Jon Anderson at the Somerville Theatre 4/23/11



Jon Anderson played a great solo show at Somerville Theatre on Saturday night. We had great seats in the front row of the mezzanine. Jon's voice was truly in top form. This was the first night of his tour, and he sounded fantastic. His voice was so clear and beautiful, especially on I'll Find My Way Home. It was amazing, and the sound quality was really wonderful in the theater.

Jon has definitely gotten more comfortable as a one-man-show. He had the audience laughing at anecdotes from throughout his career, from his days in a band with his brother Tony, through all of the years he spent with Yes, to his stint on Top of the Pops with Vangelis. He easily segued from guitar to mountain dulcimer to piano to ukulele.

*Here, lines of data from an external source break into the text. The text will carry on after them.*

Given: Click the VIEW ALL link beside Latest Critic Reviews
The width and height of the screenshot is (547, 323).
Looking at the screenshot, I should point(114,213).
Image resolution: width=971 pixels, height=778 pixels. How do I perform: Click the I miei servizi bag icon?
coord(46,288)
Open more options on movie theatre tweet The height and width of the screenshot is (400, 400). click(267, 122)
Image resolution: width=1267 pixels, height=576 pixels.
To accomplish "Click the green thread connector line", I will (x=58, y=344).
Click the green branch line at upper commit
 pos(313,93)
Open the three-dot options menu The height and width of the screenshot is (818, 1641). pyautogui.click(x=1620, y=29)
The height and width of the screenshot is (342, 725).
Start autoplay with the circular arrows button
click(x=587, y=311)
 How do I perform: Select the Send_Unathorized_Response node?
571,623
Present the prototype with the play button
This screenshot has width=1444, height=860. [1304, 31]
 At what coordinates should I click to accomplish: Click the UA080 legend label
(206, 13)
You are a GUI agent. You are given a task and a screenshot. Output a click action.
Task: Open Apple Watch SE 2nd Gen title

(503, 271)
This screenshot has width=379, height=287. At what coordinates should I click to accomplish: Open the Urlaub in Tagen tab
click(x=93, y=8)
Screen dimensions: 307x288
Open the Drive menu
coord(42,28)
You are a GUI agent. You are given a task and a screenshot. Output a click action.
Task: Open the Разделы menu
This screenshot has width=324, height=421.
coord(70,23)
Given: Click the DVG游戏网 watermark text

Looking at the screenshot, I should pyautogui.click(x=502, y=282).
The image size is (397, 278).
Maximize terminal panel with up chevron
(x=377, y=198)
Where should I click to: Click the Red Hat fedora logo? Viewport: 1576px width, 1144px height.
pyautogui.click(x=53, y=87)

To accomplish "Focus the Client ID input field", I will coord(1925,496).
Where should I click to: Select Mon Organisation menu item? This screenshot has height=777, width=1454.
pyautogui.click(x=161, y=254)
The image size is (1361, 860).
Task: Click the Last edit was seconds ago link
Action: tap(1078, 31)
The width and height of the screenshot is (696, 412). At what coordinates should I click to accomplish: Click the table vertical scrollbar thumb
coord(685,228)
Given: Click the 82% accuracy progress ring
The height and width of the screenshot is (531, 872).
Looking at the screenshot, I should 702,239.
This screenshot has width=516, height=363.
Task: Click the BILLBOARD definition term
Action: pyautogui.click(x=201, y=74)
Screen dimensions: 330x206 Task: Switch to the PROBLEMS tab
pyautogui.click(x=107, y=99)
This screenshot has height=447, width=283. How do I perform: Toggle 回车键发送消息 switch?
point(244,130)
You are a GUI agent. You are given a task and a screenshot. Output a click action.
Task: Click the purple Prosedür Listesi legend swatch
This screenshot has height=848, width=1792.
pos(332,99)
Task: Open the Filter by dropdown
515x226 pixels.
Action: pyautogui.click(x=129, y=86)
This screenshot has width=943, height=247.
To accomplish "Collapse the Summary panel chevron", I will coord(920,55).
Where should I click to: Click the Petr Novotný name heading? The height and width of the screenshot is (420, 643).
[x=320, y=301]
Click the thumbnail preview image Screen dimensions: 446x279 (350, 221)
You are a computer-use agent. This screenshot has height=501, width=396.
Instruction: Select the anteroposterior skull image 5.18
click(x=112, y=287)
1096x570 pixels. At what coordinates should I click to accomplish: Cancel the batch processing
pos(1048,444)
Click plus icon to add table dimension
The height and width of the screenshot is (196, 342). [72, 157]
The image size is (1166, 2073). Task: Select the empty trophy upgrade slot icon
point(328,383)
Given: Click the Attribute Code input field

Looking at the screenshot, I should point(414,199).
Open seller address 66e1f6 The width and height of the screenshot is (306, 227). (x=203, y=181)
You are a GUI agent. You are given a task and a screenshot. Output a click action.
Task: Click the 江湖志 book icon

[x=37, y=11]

Jon is a really positive person, and he always has an exuberance for life that just can't help but make you smile. He played such Yes favorites as Yours Is No Disgrace, Sweet Dreams, Long Distance Runaround,  Time and a Word, And You And I, Turn of the Century, Soon, Close to the Edge, and Starship Trooper. He performed an arrangement of Roundabout similar to the Tsongas Arena Yes show in 2005, which is an easy blues shuffle. He had the audience singing along to Your Move and All Good People. I'm not usually a huge fan of Owner of a Lonely Heart, but his stripped-down version was quite enjoyable. Many times when listening to Yes songs the lyrics get lost for me and Jon's voice becomes more of an instrument of its own. Tonight it was nice to be able to totally  focus on the words, which were easy to discern in the straightforward arrangements. One ironically funny incident came when Jon messed up the lyrics to Revealing Science of God. The lyric after the one he forgot is "What happened to the songs we once knew so well?" Too funny!


He played two songs from his Olias of Sunhillow album (Flight of the Moorglade and To the Runner). Other solo songs including Show Me, You've Got the Light,  and the jaunty Music is the God of the World (Have Guitar Will Travel) were also quite enjoyable. Tony and Me was a cute song about playing the Cavern Club with his brother in 1963, when they wanted to be the Beatles. Jon and Vangelis tracks I'll Find My Way Home and State of Independence were superbly rendered. He ended the show with the a capella  O'er,  which was truly moving. It was timeless and sounded like it could have been an old traditional Irish folk song.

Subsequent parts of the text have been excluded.